4 de Septiembre. Jailhouse rock

Durante la última semana, el sosiego nocturno de esta cárcel de pago se vio perturbado, noche tras noche, por los desgarradores bramidos de alguna de las especies que por aquí cohabitan. Me acostumbré, no sé cómo, pero lo hice. Además me compré una guitarra para joder yo también un ratito, que ya tocaba.
Parecía que la audiencia de este programa había decidido dar un giro radical a los acontecimientos, y a la casa se unieron dos polacas, de bastante buen ver, el mismo día en que a una de las antiguas compañeras le desapareció la nada despreciable cifra de 150 libras. Ése mismo día, y ante la necesidad de un entrenamiento intensivo de vejiga (éramos diez para un servicio) cuyo precio no estaban dispuestos a costear, la pareja de ingleses decidió abandonar la casa sin pasar por el confesionario e importándole un carajo la opinión de la audiencia, que prefirió no opinar porque todo le importaba el mismo carajo anteriormente citado. Y yo, misteriosamente, me seguía encontrando igual. Lo mismo me daba que vinieran o se fueran dos que veinte, puesto que el váter iba a tener la misma mierda.
Así las cosas, sólo me quedaba mirar a la cámara y pedíos a todos que mandéis mensajes para que abandone la casa. Ya sé que podría hacerlo yo si quisiera irme, pero entonces esto no sería como los programas de verdad.

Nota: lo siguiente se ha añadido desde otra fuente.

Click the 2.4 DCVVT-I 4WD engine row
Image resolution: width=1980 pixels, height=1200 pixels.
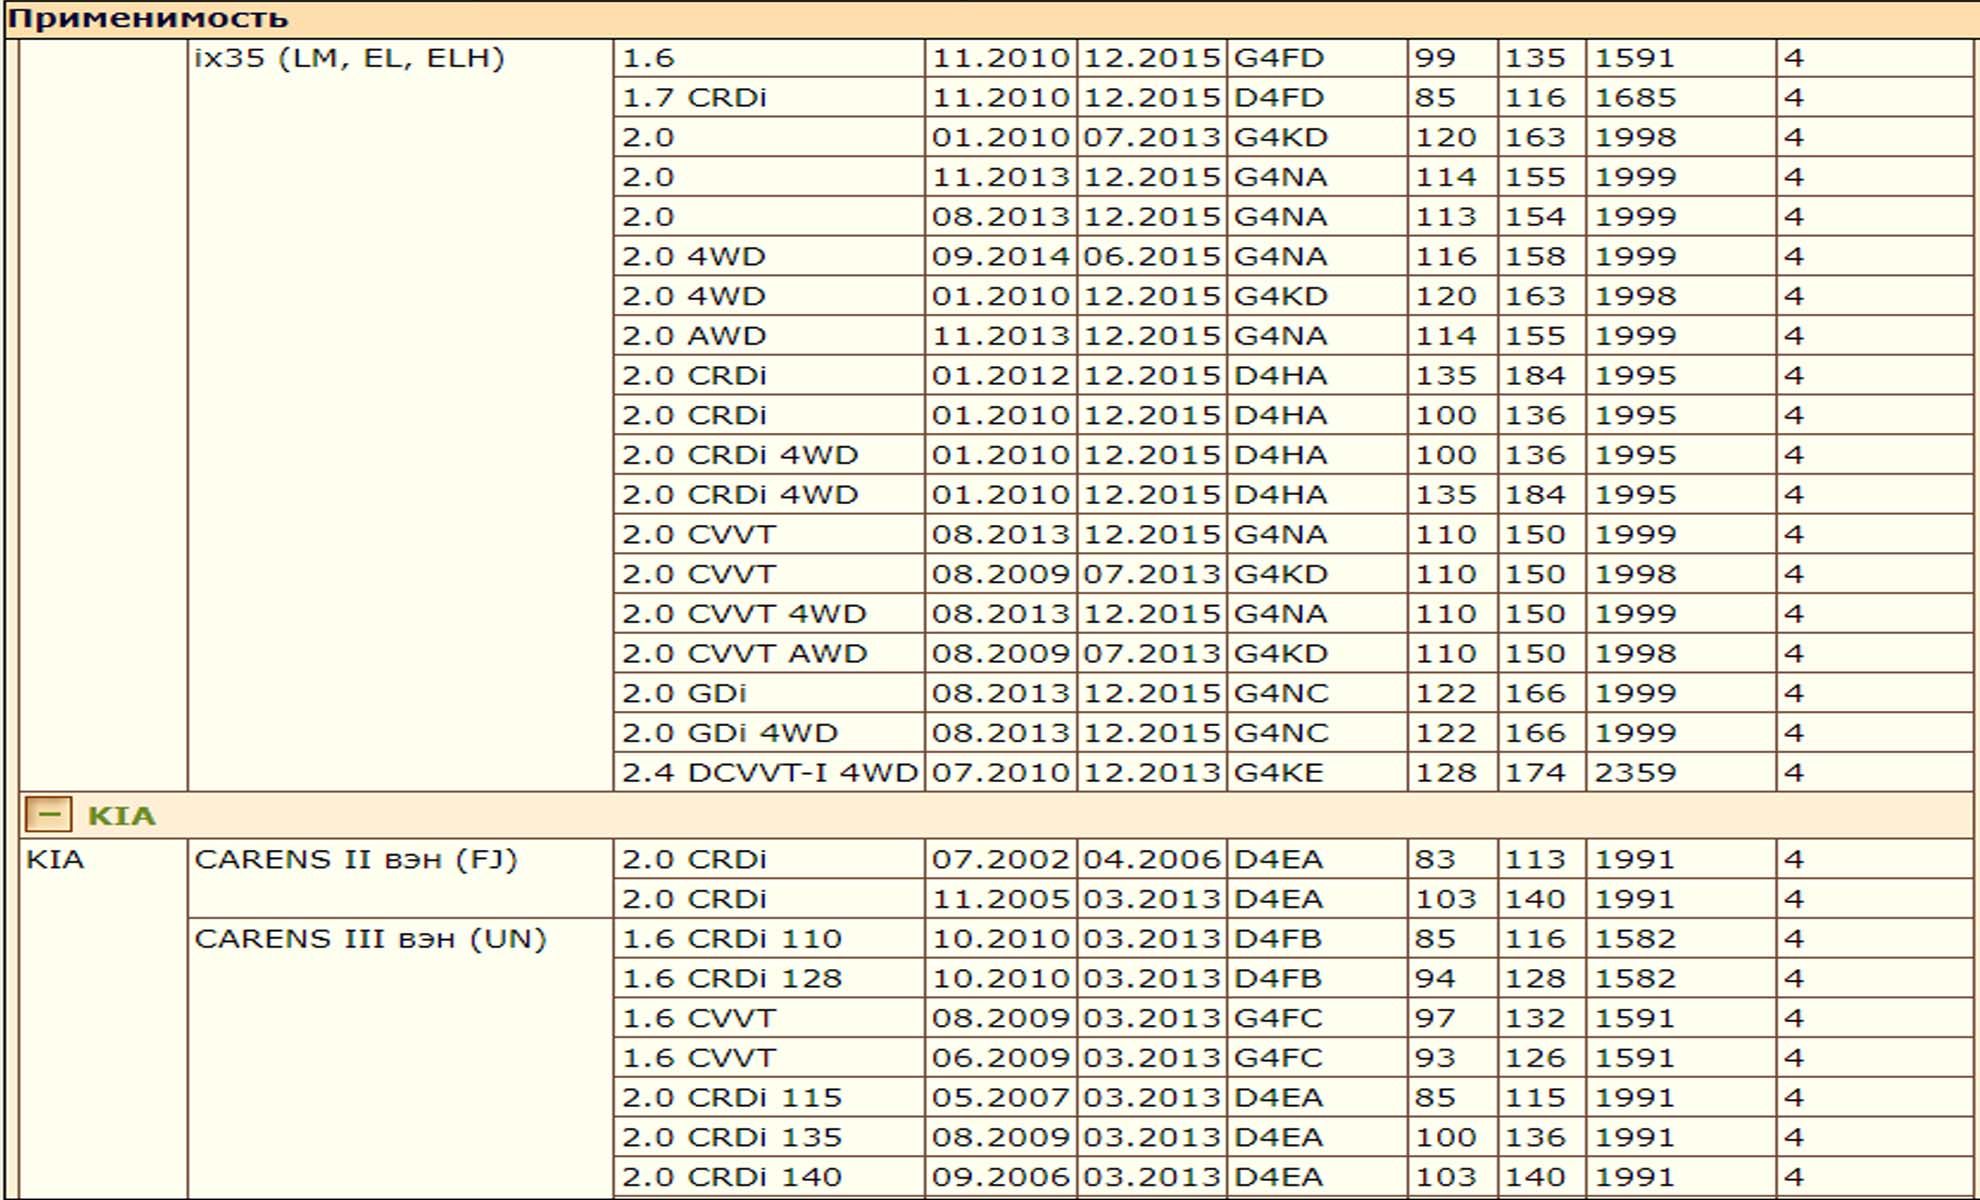point(768,773)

28 de Agosto. Winds of change

Mi ano nunca fue muy exquisito, pero el papel higiénico del Tesco me estaba quitando la vida, lo juro. Tendría que comprar crema hidratante, cualesquiera marcas menos la citada, por supuesto.
No sé si dichas irritaciones tenebrosas interferían en mi estado de ánimo, pero la semana fue siempre negativa, nunca positiva. Este lunes se cumplió mi primer mes de estancia en la isla (parezco Jesús Vázquez) y el balance fue de muchos conocidos, pocos con quien reír y cero confidentes. Siempre pensé que tenía una enorme e innata facilidad para hacer amigos, pero parecía que me estaba redescubriendo, y mi olvidada timidez (últimamente más bien desidia) volvió a situarse en las copas más altas de mis habilidades sociales. (Quizás te extrañes al leer esto, pero ya es hora de que sepas la verdad, que yo no soy como crees que yo soy, que soy paloma brava -¿dónde habré escuchado yo esto?-).
Siendo sincero, por mi cabeza fluían decenas de visiones apocalípticas: no pasaba un día sin ver al almirante Nelson en su lecho de muerte pidiendo una tirita o a la reina madre con una engorrosa indigestión de ginebra y sándwiches de cheese and onion, sin poder levantarse de la taza del váter. Pero ahí seguía, al pié del cañón, temiendo que el cañón me pasase por encima porque aquí se conduce por la izquierda y yo no me acababa de acostumbrar.
Por cierto, con la venida de los primeros fríos se acabó el “Eurovision thong contest”, y la gente comenzó a pasearse por casa con un conjunto de ropa cuyo peso excedía, habitualmente, de los ciento cincuenta gramos. Se avecinaban vientos de cambio.